* **Exercise details**: Each line from the one holding "Viewport: 1120px width, 592px" to the last line below must be restated word for word, and no picture may be included.

* **Listed entries**:
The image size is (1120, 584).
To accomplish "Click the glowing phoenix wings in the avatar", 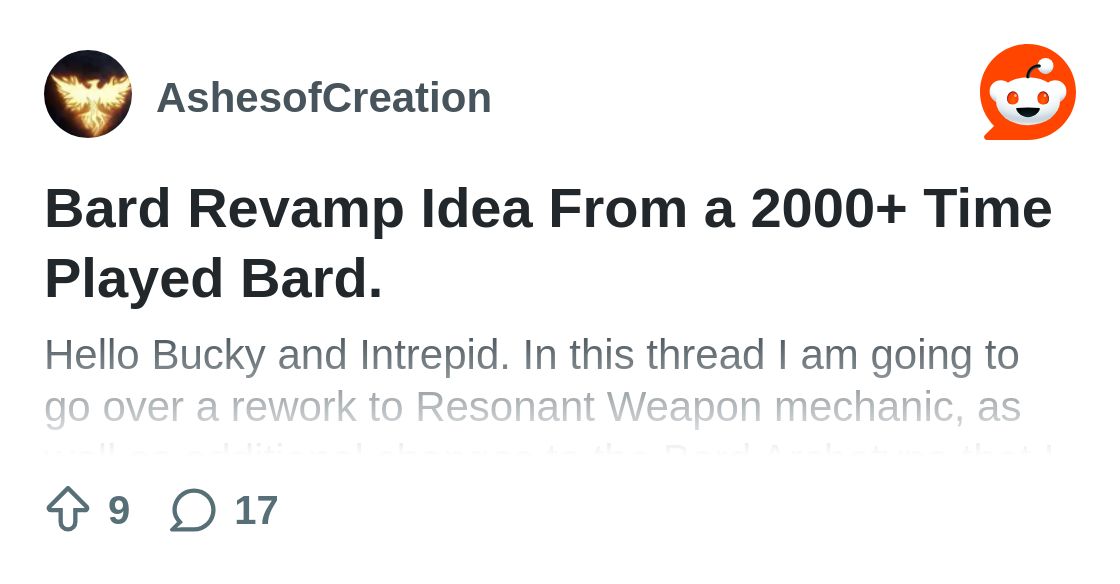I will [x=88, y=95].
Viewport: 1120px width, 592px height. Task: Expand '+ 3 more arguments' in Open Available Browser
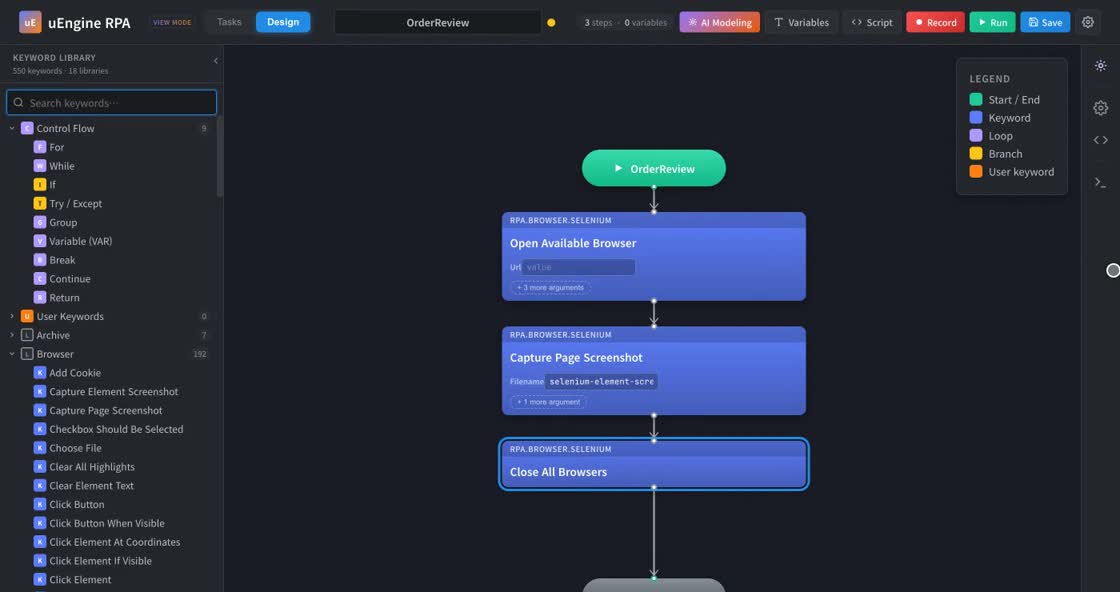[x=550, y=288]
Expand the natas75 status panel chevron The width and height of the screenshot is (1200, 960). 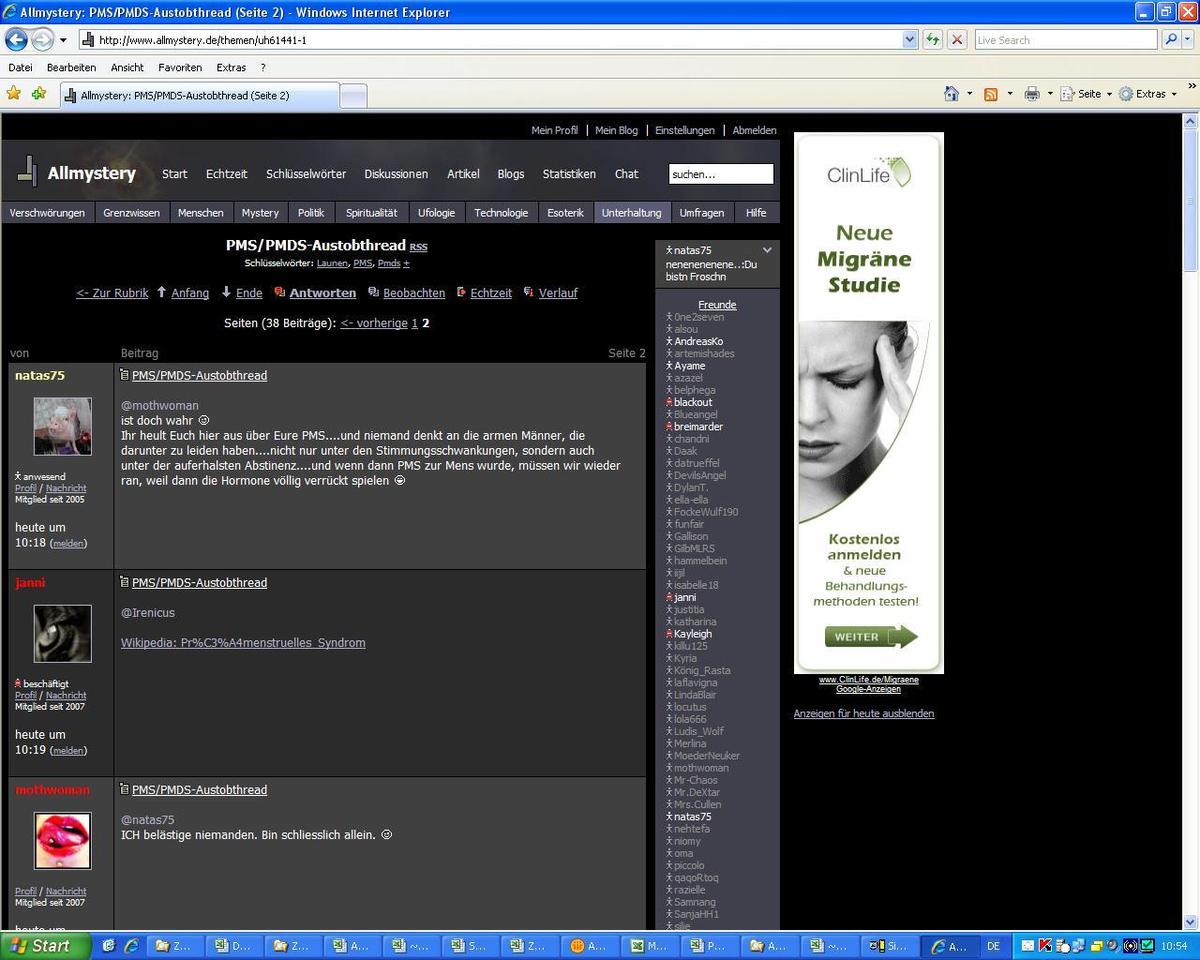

* **Expected answer**:
Viewport: 1120px width, 592px height. Task: Expand '+ 3 more arguments' in Open Available Browser
[x=550, y=288]
Expand the natas75 status panel chevron The width and height of the screenshot is (1200, 960). 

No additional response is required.